▸ What to produce
Copy each line from the entries that the word "Given" appears in.

(Records from a data source)
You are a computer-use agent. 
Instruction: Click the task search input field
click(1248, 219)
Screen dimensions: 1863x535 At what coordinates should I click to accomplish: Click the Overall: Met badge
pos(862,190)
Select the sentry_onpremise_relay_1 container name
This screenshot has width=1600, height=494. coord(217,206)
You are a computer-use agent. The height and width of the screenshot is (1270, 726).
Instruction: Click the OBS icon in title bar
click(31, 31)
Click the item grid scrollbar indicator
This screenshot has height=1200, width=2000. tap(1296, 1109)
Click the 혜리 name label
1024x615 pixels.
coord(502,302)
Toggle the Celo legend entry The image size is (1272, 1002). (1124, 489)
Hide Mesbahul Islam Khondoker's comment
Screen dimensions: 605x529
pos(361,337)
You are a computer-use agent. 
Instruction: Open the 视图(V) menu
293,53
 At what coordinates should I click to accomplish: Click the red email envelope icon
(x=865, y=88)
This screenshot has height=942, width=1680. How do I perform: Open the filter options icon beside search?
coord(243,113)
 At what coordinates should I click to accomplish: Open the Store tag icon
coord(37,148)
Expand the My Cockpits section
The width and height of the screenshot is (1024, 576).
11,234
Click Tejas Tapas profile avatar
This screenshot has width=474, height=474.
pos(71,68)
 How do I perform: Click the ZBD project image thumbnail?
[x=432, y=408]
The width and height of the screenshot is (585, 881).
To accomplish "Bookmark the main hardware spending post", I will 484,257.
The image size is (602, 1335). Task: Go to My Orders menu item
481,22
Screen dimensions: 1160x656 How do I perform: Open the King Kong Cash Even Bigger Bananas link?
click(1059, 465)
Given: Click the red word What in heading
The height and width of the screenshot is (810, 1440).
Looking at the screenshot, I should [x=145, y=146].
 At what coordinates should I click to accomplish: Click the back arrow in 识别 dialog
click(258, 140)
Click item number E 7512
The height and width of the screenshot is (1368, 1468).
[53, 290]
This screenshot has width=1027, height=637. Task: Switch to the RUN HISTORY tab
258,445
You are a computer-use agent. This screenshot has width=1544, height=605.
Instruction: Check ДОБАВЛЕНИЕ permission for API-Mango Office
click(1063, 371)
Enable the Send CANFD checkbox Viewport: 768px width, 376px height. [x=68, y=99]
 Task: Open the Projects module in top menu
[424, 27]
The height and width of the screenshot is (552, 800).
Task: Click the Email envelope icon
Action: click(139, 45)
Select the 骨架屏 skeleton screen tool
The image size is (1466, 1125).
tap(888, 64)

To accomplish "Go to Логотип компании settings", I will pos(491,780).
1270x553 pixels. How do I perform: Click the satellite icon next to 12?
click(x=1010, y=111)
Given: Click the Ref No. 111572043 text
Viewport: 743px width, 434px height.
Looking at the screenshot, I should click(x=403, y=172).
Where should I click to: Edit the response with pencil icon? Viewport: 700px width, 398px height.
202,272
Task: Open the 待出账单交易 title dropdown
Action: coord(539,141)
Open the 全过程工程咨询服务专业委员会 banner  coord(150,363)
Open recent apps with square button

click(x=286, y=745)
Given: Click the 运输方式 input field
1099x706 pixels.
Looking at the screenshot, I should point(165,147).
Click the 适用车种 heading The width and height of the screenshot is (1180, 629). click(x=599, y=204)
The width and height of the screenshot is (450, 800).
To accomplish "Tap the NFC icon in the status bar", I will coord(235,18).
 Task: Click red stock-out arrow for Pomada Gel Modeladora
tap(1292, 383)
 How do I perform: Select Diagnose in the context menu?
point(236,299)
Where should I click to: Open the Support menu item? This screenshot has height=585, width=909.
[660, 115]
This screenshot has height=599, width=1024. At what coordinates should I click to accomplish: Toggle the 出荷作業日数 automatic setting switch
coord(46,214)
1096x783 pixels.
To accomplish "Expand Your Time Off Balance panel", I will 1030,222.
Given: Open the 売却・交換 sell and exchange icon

▸ Result of the task
Given: Click the red word What in heading
Given: Click the Ref No. 111572043 text
Given: Click the 运输方式 input field
Given: Open the 売却・交換 sell and exchange icon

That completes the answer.